[Records provided]
#####
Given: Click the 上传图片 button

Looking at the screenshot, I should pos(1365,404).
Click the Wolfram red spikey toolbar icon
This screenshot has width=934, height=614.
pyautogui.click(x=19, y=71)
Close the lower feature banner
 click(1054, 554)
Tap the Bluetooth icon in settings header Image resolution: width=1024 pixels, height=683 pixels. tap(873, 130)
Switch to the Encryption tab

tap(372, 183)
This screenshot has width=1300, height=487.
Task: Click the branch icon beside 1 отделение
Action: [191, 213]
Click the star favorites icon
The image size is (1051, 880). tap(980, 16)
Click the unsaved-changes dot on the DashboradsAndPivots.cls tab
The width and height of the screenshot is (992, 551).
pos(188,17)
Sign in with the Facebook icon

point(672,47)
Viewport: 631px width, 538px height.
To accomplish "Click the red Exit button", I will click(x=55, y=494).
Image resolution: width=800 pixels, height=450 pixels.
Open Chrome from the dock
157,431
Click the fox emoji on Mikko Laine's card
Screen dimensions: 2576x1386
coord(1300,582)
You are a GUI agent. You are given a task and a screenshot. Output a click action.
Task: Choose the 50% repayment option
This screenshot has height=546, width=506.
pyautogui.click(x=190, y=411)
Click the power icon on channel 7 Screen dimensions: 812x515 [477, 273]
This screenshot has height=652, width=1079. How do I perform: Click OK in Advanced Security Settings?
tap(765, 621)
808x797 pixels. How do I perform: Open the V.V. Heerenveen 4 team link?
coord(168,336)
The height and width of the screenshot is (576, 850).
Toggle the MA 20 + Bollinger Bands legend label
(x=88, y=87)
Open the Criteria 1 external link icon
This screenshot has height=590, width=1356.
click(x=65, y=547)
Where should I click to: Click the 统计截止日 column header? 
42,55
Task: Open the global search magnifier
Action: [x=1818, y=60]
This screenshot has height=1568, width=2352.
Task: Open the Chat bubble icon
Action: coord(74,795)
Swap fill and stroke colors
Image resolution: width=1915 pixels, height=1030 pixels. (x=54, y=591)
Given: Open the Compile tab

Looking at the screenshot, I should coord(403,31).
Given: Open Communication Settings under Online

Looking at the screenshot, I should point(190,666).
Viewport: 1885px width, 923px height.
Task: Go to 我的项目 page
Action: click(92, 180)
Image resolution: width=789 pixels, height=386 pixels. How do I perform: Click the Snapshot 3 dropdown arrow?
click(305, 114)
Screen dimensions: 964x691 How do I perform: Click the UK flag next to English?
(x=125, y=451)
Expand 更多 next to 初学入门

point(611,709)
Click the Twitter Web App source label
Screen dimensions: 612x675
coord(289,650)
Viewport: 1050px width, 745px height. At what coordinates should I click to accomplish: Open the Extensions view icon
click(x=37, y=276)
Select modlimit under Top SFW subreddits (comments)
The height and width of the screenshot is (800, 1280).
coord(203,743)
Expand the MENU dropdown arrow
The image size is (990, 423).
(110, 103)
#####
[Exercise prompt]
From the material above, pull out every line that contains the word "Viewport".

[Worked solution]
Viewport: 631px width, 538px height.
Viewport: 1885px width, 923px height.
Viewport: 1050px width, 745px height. At what coordinates should I click to accomplish: Open the Extensions view icon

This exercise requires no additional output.